In retirement, he served on the Press Complaints Commission, and as President of Nobody’s Friends for 11 years, a post in which he was renowned for being “welcoming, witty, and wise”, and became Prelate of the Order of St John of Jerusalem. From 1995 to 2001, he served as Chair of the Council of the University of Essex, which awarded him an honorary doctorate. As an assistant bishop, back again in Suffolk, he continued in active ministry for almost 25 years, greatly loved by those whom he helped in village churches on Sunday mornings.

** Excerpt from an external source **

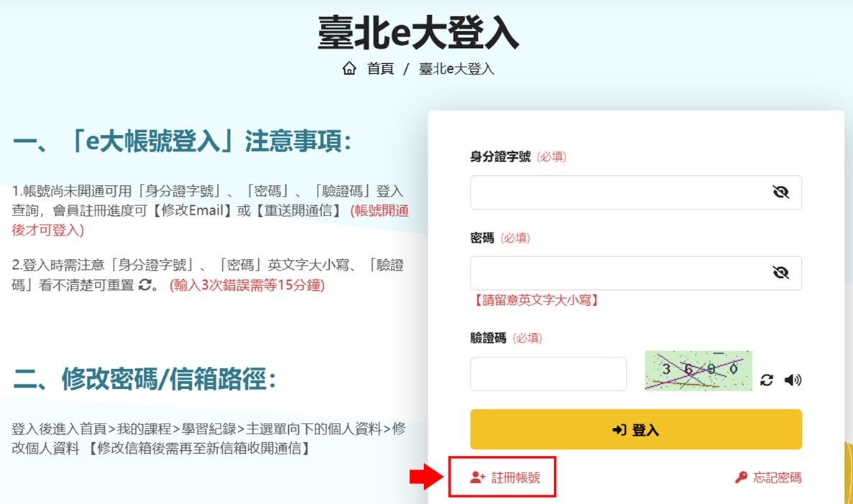Click the 臺北e大登入 breadcrumb item
853x504 pixels.
pos(456,69)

A previous colleague, Canon Roger Wikeley, has written: “Those who worked with John, in whatever capacity, would agree that ministry was fun — in the very best sense of the word. He enjoyed ministry and was at home equally with the leaders of industry and government as he was with a class of seven-year-olds learning about Jesus. His smile was infectious. He worked hard, and he expected his curates to work hard, but they became a part of the Waine family — which extended to being asked to ‘come and play cricket’ on Sunday afternoons before evensong.”
Throughout his ministry, John was constantly supported by his wife, Pat, whom he married in 1956, and who survives him, with their three sons, Stephen, Ian, and Simon, their wives, and seven grandchildren. A devoted family man, he and Pat enjoyed seeing them each flourish in their own lives and interests, and all of them were a source of great pride and joy.
Often described as one of the last prince-bishops of the Church, John had, in his heart a strong faith, a deep humanity, and a real love of those around him. A godly man, he said his prayers faithfully, and this was reflected in his preaching. This, accompanied by his down-to-earth approach — reflecting his early roots — meant that he always caught the richness and humour of life. Nothing was so mean as not to be of value, and nothing was so important that one could not see the funny side of it. He was a great pleasure to work with. This was, in part, because he himself received such pleasure from his work and from the people with whom he worked.
Bishop John had a profound influence on many people and we have a huge reason to be grateful to God for his life, ministry, friendship, hospitality, and love. May he rest in peace.